Avoid being needy. Be strong and do not appear too needy even if you want your ex back so badly. Reconciling after breaking up is not about begging, clinging and acting so desperate. Nobody wants a loser, so stop acting like one. Yes, you are hurt and desperately want your ex back but you will get hurt more if you keep on begging. Be strong, and try your best to act like you are in control of yourself and let your ex think that you have moved on. Strong people who can rise above unfortunate happenings are admirable. Your ex will soon realize your admirable traits.
Lessen the communication with your ex. You may think that this method is in oppose with what you want to achieve which is reconciling after breaking up with your ex but this will actually help you and your ex sort things out. Cutting the means of communication for a while will give you and your ex the time to reflect on things. As the saying goes "absence makes the heart grow fonder." The lack of communication increases the desire for it and if your relationship really deserves a second chance, you will both realize the value of each other and can't wait to talk to each other again.
Be reasonable and flexible. Accept that breaking up is part of any romantic relationship and this can be temporary or permanent. Do not get angry or do things you will regret just because he or she dumped you. Be reasonable and do not burn bridges or act out of anger because reconciling after breaking up could be really hard if you will burn bridges. For instance, do not be too demanding or return all the things or gifts that your ex gave to you. This is very childish and immature. Try to be flexible and understand the situation and your ex will be surprised to see how mature you are.

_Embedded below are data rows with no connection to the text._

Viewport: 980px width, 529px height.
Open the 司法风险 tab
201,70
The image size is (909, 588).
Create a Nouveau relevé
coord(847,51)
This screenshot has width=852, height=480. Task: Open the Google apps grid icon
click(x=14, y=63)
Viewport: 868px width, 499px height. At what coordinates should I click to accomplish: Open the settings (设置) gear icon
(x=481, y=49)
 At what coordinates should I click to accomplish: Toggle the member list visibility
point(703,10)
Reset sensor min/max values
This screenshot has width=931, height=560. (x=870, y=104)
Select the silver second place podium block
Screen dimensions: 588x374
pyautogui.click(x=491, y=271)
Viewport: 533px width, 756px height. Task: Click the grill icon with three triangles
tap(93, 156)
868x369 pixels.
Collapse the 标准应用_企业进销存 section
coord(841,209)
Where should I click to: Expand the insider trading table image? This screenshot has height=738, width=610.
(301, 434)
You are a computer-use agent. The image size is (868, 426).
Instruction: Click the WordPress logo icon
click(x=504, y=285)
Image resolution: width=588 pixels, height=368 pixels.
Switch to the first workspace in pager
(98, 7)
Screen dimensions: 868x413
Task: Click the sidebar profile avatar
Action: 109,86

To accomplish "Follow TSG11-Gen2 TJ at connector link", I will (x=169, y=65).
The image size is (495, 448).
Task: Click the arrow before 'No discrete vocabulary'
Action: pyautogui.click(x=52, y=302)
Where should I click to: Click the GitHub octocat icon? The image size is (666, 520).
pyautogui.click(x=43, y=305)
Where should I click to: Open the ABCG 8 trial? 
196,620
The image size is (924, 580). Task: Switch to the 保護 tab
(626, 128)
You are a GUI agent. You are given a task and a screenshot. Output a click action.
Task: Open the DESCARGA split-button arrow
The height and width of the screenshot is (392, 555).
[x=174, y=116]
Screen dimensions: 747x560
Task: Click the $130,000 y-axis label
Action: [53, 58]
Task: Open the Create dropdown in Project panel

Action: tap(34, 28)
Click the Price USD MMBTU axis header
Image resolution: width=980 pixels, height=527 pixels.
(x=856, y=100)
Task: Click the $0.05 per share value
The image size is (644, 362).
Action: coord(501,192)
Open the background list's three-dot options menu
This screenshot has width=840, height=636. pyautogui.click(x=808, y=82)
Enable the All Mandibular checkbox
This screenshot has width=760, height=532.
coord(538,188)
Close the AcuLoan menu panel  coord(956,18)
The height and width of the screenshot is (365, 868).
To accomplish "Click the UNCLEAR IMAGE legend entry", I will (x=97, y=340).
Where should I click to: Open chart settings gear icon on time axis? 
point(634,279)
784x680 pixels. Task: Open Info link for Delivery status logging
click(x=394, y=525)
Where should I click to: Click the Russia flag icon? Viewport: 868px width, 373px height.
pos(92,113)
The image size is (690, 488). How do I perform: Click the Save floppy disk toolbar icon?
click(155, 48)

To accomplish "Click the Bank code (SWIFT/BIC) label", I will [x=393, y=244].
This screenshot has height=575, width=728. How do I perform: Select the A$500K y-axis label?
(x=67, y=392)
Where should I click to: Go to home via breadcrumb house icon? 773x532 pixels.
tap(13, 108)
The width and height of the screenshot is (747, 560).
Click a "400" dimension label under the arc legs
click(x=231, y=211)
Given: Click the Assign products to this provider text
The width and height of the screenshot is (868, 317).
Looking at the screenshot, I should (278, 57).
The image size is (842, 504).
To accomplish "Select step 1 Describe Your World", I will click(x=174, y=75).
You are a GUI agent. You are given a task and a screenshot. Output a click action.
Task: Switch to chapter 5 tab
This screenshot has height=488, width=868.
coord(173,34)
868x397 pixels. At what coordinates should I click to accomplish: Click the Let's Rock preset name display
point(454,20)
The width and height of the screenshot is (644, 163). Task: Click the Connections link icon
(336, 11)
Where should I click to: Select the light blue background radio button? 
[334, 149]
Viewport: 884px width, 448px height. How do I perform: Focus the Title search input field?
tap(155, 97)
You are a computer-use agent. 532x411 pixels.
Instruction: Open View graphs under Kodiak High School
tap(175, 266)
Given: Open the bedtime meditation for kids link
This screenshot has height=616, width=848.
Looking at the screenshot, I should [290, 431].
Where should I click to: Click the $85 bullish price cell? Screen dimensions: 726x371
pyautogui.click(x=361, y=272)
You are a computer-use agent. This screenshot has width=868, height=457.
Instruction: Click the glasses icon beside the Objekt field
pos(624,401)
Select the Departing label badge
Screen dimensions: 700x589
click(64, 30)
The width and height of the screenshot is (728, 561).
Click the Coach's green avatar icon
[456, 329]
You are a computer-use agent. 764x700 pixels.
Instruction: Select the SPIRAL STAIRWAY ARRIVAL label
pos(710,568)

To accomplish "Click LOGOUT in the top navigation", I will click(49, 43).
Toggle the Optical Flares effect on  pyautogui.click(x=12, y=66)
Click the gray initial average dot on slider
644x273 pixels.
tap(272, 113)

Avoid isolation or being alone. You need to go out and enjoy the company of other people. Although you have plans of reconciling after breaking up, it can be really hard to fix a broken relationship if you are not in good condition. It will be easier to win an ex back when you are on your best and in control of your emotions. You need to recuperate and mend your broken heart and being alone is not the best way to deal with a break up. You need to go out and meet other people. It doesn't mean that you have to date but seeing old friends and meeting new friends is like a therapy for you to heal the sadness and pain brought by your recent break up.
Getting an ex back is sometimes not easy but it is not impossible.